The LA posterior wall is targeted as a site of non-PV triggers or fibrotic areas,35,44 but the outcome of routine LA posterior wall ablation remains controversial. Some studies show efficacy of LA posterior wall isolation in addition to PV isolation,51,52 but others have not.53 These previous studies did not use CF technology for ablation and therefore might have resulted in incomplete or non-durable isolation of the posterior wall. Bai et al showed that, in patients with persistent AF, LA posterior wall isolation, which was proven by repeat procedure, provided an additional improvement in outcome after PV isolation.54 A recent study suggested the usefulness of routine adenosine challenge for dormant LA posterior wall conduction in improving the success rate of ablation of persistent AF.55 Thus, durable isolation of the LA posterior wall could improve the outcome of ablation for persistent AF.
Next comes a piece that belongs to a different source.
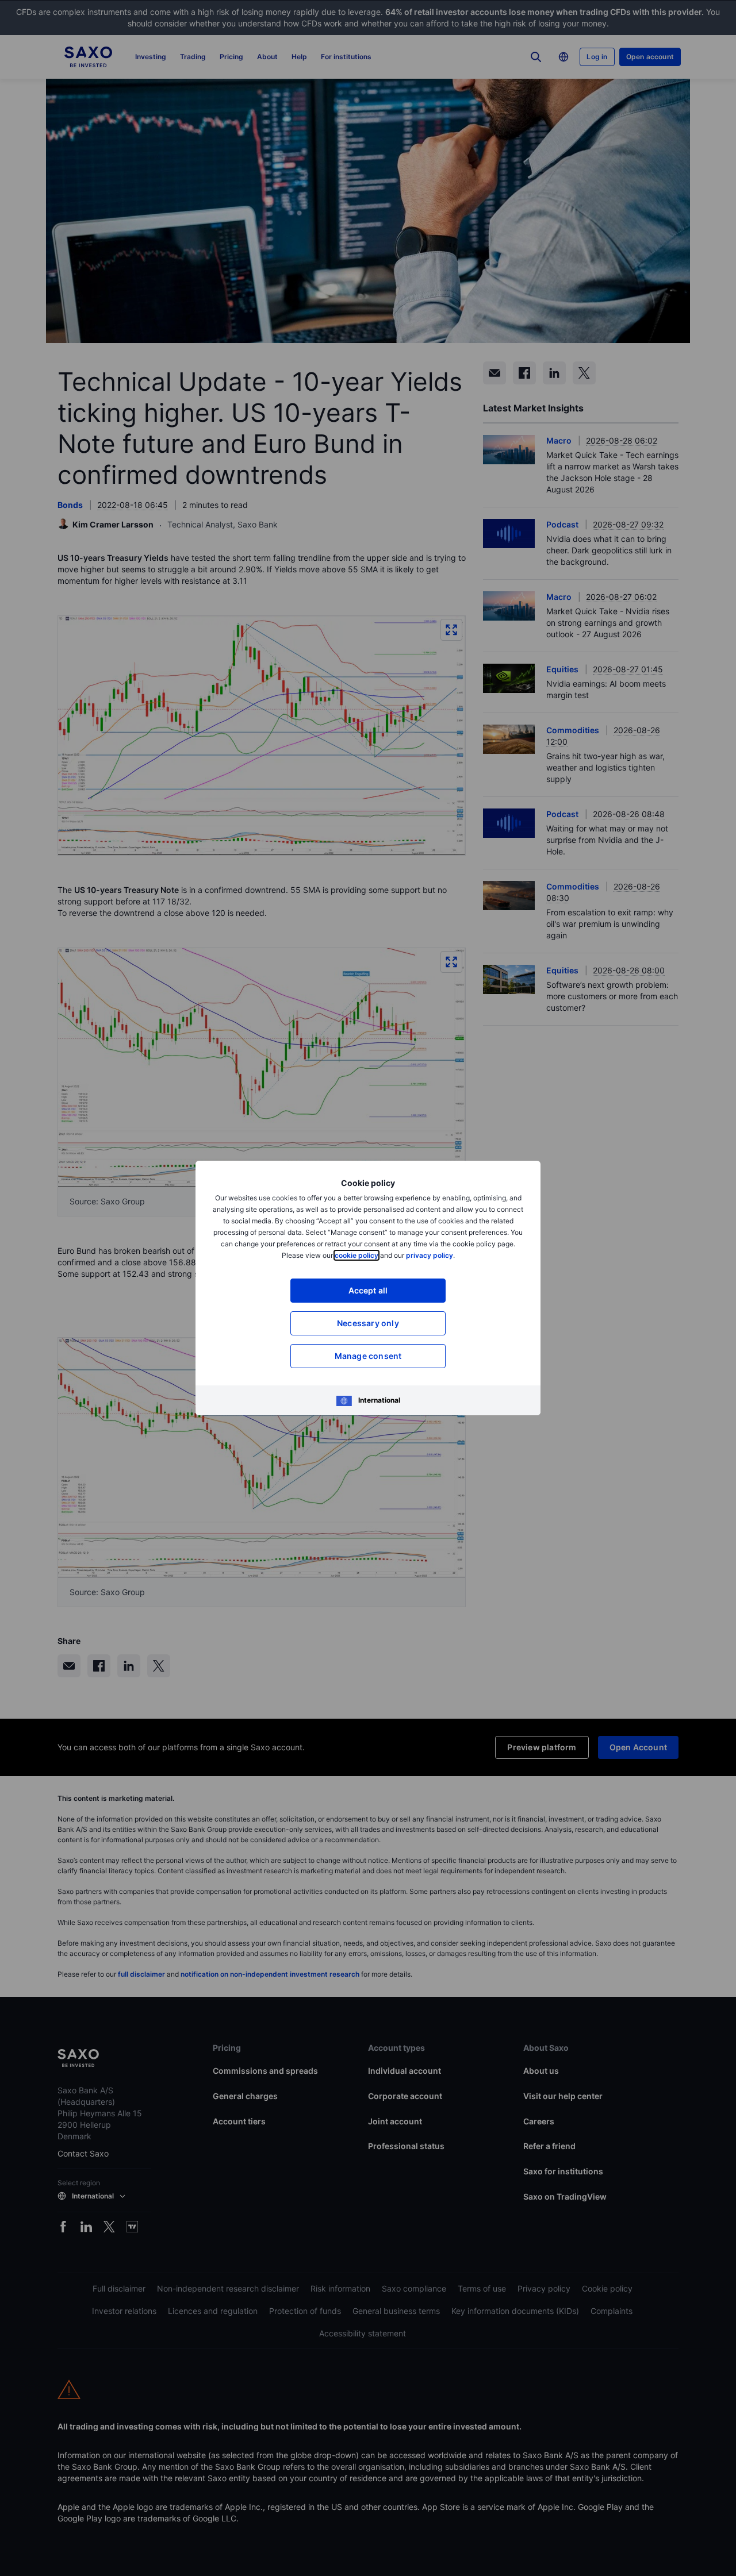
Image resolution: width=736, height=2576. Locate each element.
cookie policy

Ablation of Rotational Activity

Rotors have been thought to be responsible for perpetuation of AF,56 and catheter ablation of rotors was proposed as a new ablation strategy for AF. Rotors can be identified through the proprietary focal impulse and rotor modulation (FIRM) computational mapping system. Early studies have reported that FIRM-guided ablation in addition to PV isolation results in high rates of acute AF termination and long-term freedom from recurrent atrial tachyarrhythmia.56,57 More recent studies, however, have failed to confirm these early findings.58,59 At the present time, FIRM-guided ablation has not been universally adopted. Multicenter, prospective, randomized studies are necessary to evaluate the efficacy and clinical utility of this strategy for ablating AF.

Conclusions

Durable lesion formation with optimal-level CF-guided ablation and usage of novel high-resolution mapping systems for confirmation of a complete ablation line are key to reducing AF recurrence after catheter ablation for not only paroxysmal but also persistent AF. Additional strategies to PV isolation, including ablation of low-voltage, fibrotic areas and of non-PV triggers, done using these novel technologies seem to beneficially effect the outcome of ablation procedure for persistent AF.

Funding

K.O. received honoraria from the Johnson and Johnson and Medtronik.